2003 Peter Robinson L ete qui ne s acheve jamais

Cette enquête de l’inspecteur principal Banks est la troisième qui fut traduite en français, début 2004. C’est par elle que je me suis introduit dans l’univers de Peter Robinson et que j’ai eu envie de lire les autres. L’été qui ne s’achève jamais est un plus beau titre en français que le titre anglais, banal (Close to home, près de chez soi). Il fait référence à un vers d’une chanson pop d’un auteur tourmenté, inventé par l’auteur, ‘The Summer that Never Was’, que l’on pourrait traduire aussi par ‘la maturité qui jamais n’est venue’. Dans ce roman policier, en effet, meurent deux adolescents de 14 et 15 ans, juste entre l’enfance et la maturité. C’est le ressort de l’intrigue, le mouvement qui permet de saisir une société qui change et qui demeure, l’avidité adolescente à devenir grand et l’égoïsme adulte, identique au travers des diverses modes et idéologies…

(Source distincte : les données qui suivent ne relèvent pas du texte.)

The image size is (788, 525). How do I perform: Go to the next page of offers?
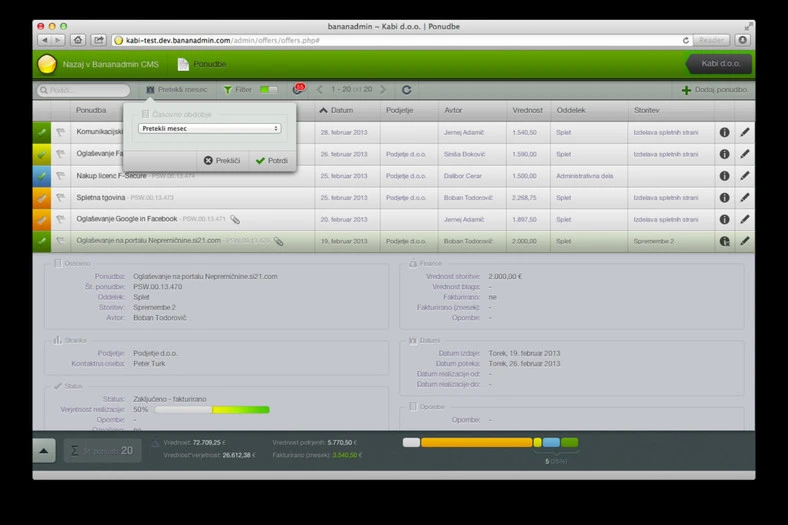(x=383, y=90)
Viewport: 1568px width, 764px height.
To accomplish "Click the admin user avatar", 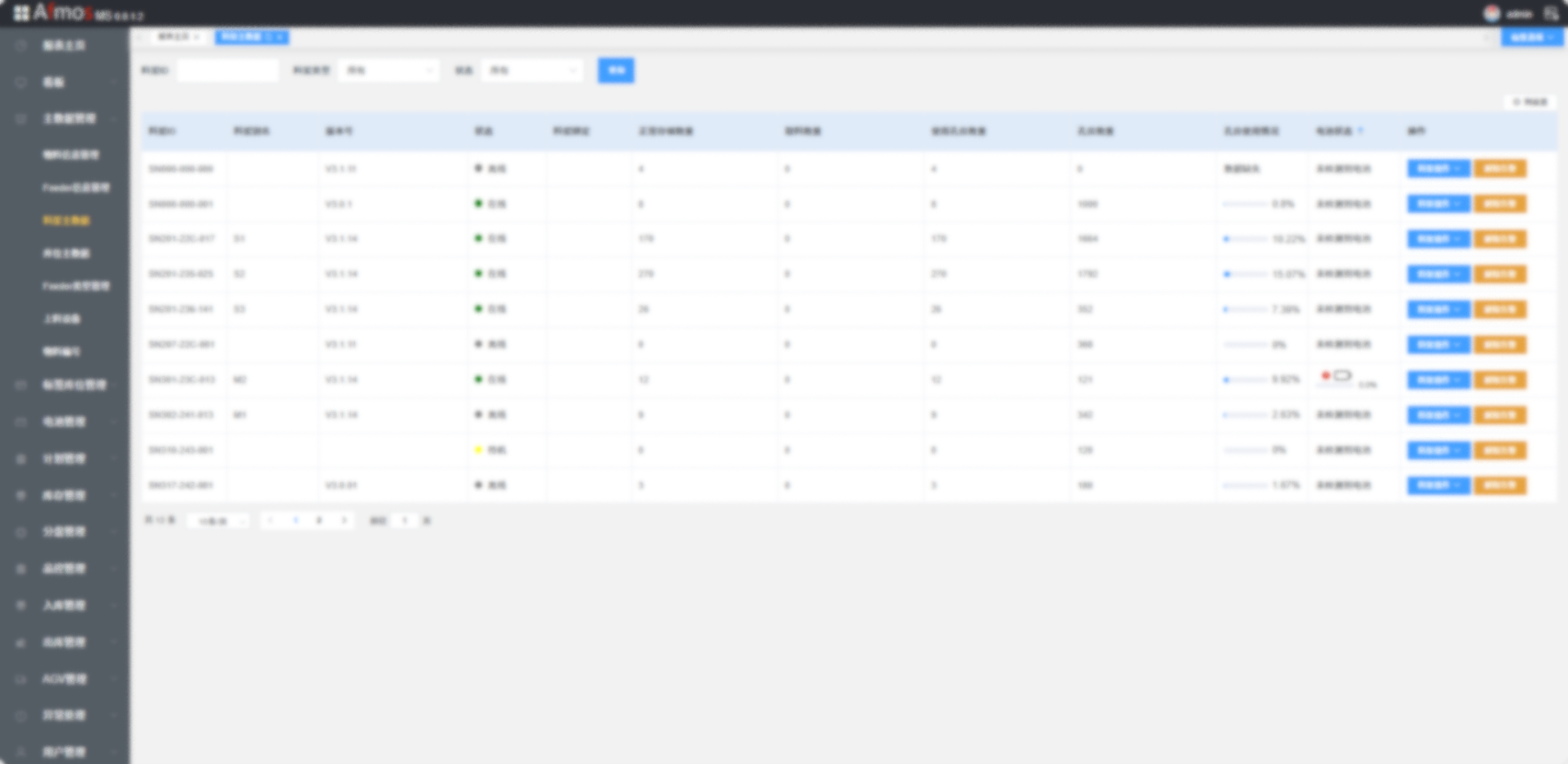I will coord(1492,13).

Un squelette de jeune homme est découvert au bord d’une route où se bâtit un centre commercial. Un jeune homme au même moment ne reparaît pas chez lui. Le premier était un ami d’adolescence de Banks, le second fils d’un chanteur pop suicidé et d’un top model remariée à un footeux agressif. Le rapport entre eux ? Peut-être aucun, peut-être quelqu’un, « deux enfants perdus dans un monde d’adultes où les désirs et les sentiments étaient plus grands que les leurs, plus forts et plus complexes qu’ils ne pouvaient l’imaginer » p.430.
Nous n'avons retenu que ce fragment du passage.